Senators are trying to find an agreement on how, exactly, to define “dating partner”, but that’s not the only hurdle. Some Republicans have said they also want to see a process to restore the right to own a firearm after a misdemeanor conviction, which opens up a host of new questions that must be resolved before the legislation can take final shape. Among them, how long before someone can apply to have their rights restored and who would be eligible for a restoration?
While Texas Sen. John Cornyn, who’s the lead Republican negotiator on the Senate package, has left Washington for the weekend, other negotiators say the talks will continue and Cornyn himself said he would be available to talk remotely with his colleagues as they try to hammer out an agreement. Still, Cornyn said on Thursday that it’s time to “fish or cut bait”, which suggests that if the talks drag out much longer they may end up collapsing entirely.
One of the other stumbling blocks that had emerged over the past couple of days dealt with the federal grants to states that impose or “improve” their “red flag” firearm seizure laws. Cornyn had suggested on Wednesday that states that don’t have “red flag” laws but do have other crisis intervention programs should be able to access those federal funds without putting the money towards establishing a “red flag” statute, and it sounds like Murphy is willing to give ground in order to get an agreement in place, with him telling the Washington Post on Thursday that “Republicans clearly want to make sure that there’s money available for states that don’t move forward with red-flag laws, and we’re going to find a way to do that in this bill.”
Meanwhile, Axios reports that criticism of the negotiations and the framework itself is growing louder among Senate Republicans.
Several senators feel they’ve been shut out of the negotiating process and kept in the dark about crucial details, and will be asked to take a politically tough vote without enough time to digest the bill.

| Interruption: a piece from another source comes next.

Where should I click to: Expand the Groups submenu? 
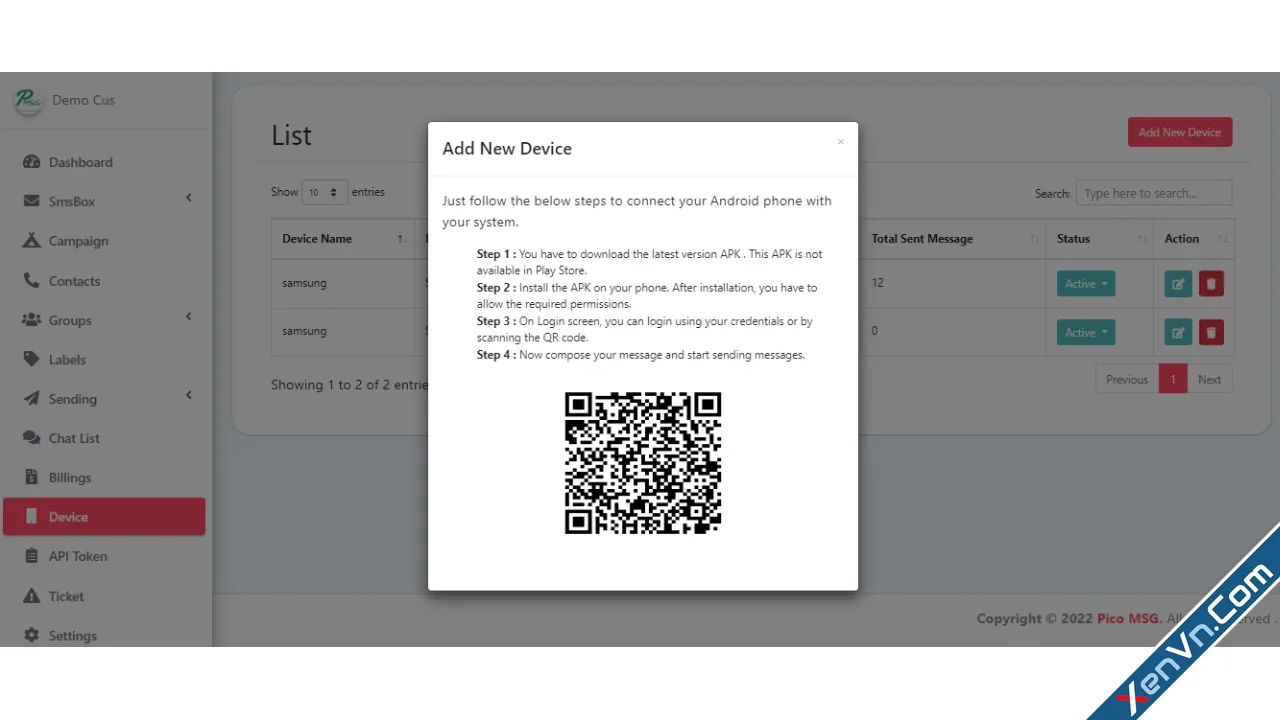point(70,320)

- One GOP senator, speaking to Axios on the condition of anonymity to be candid about his concerns, branded Cornyn’s approach: “Shut up, and vote.”
- “There’s considerable unhappiness in the conference that we seem to be approaching a bill that will unite all the Democrats and divide the Republicans,” said another senior Republican with direct knowledge of the internal talks.

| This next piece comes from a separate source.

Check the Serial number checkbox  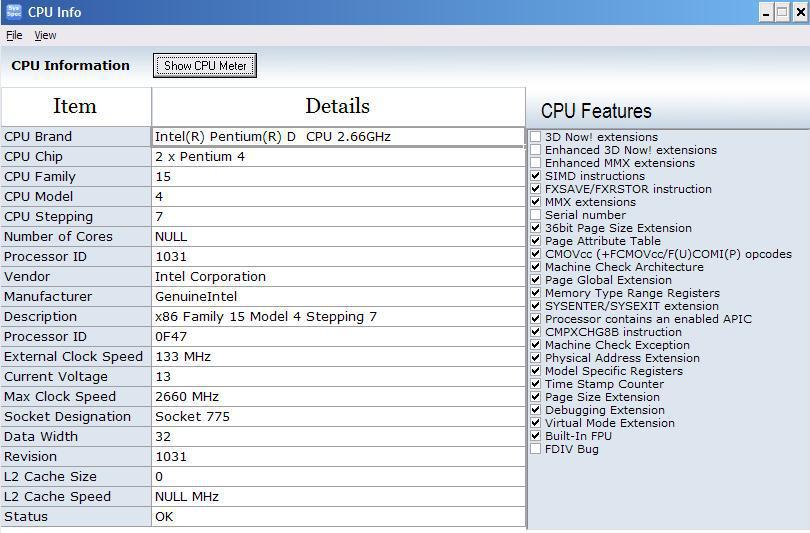536,215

- The senior Republican mentioned that Sen. John Kennedy (R-La.) asked Cornyn during one lunch, “Are we focusing on gang violence and inner-city murders? And the response was, ‘No, we’re not focusing on that’ … And more than a few of us wondered why the hell not?”
- “It would be prudent, and I think Sen. Cornyn knows this … it would be prudent to give senators plenty of time to read the bill and research the issues,” Kennedy told Axios.
As Axios points out, many of these senators are unlikely to agree to any legislation Cornyn and company manage to produce, and the agreement in principle came with the support of ten Republicans, which is enough to overcome the objections of the rest of the caucus.. as long as all ten sign on to the final text. The “senior Republican” quoted by Axios above is right, however, that whatever emerges is likely to get the full support of Senate Democrats but will be a much more divisive piece of legislation for the GOP, especially if Senate Majority Leader Chuck Schumer rushes the bill to the floor of the Senate for a vote before senators head home for the Fourth of July holiday.